Gratte-ciel scintillants, quartiers résidentiels huppés, chantiers d’envergure… Abidjan s’impose comme la capitale économique d’une Côte d’Ivoire ambitieuse. Mais derrière cette carte postale urbaine, une question dérange : les populations suivent-elles réellement cette dynamique d’émergence ou restent-elles en marge d’une modernité encore inachevée ?
La vitrine d’une métropole qui bouge
Abidjan impressionne.
Du Plateau à Cocody, les buildings redessinent la skyline. Les résidences de standing se multiplient. Les centres commerciaux et les nouveaux pôles d’affaires témoignent d’une ville en pleine mutation. Les grands projets structurants renforcent cette image :
Le Métro d’Abidjan, en construction, promet de fluidifier les déplacements et de transformer durablement la mobilité urbaine. Le Bus Rapid Transit d’Abidjan (BRT) doit moderniser le transport public avec des couloirs dédiés et une meilleure régulation du trafic. À cela s’ajoutent les ponts, les échangeurs, les routes élargies. Abidjan avance, et vite. Elle attire investisseurs, entreprises et visiteurs. Elle revendique son statut de hub régional incontournable en Afrique de l’Ouest.
L’envers du décor
Mais à quelques mètres des tours flambant neuves, une autre réalité s’impose.

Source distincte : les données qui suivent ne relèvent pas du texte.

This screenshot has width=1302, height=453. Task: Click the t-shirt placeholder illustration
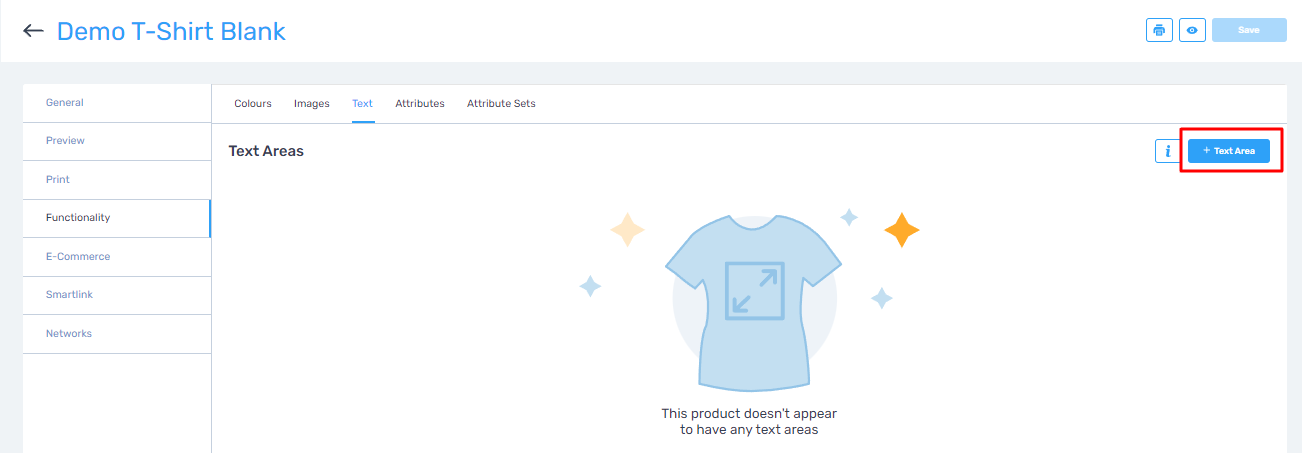[754, 304]
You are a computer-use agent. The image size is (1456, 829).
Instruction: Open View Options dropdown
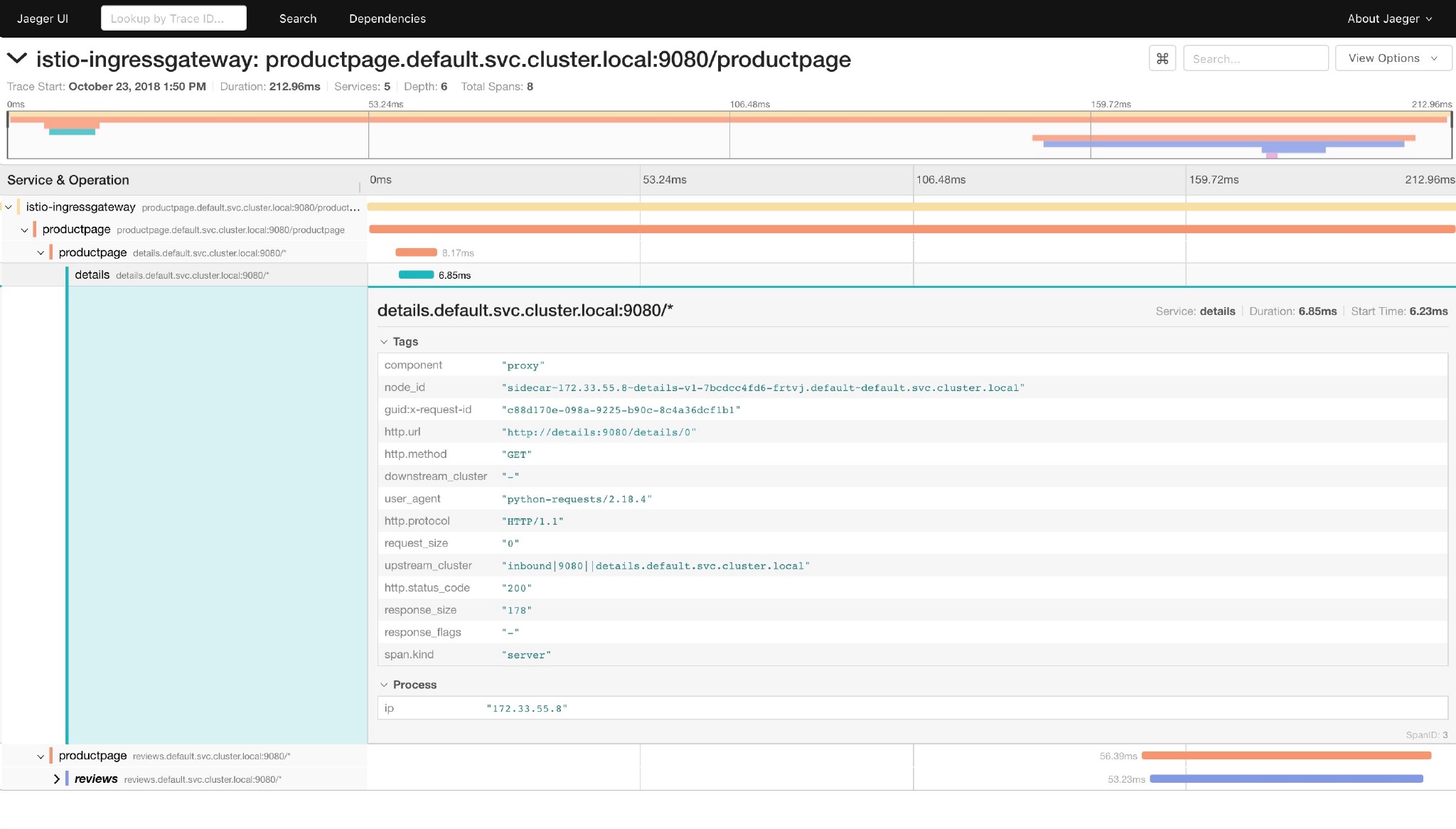[x=1393, y=58]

Les caniveaux débordent. Les égouts sont régulièrement obstrués par des déchets plastiques, des gravats, des ordures ménagères. À la moindre pluie, certaines artères se transforment en mares stagnantes.
Il est difficile de traverser certains quartiers sans être frappé par l’état des fossés à ciel ouvert. Cette insalubrité contraste brutalement avec les milliards investis dans les infrastructures modernes. Le problème n’est pas uniquement structurel. Il est aussi comportemental. Le manque de civisme, l’incivisme environnemental et l’absence de culture durable du “bien commun” participent à ce paradoxe : une ville qui se modernise à grande vitesse, mais dont certaines pratiques quotidiennes freinent l’élan.
Modernité bétonnée, mentalités en retard ?
Peut-on parler d’émergence lorsque les infrastructures progressent plus vite que les mentalités ?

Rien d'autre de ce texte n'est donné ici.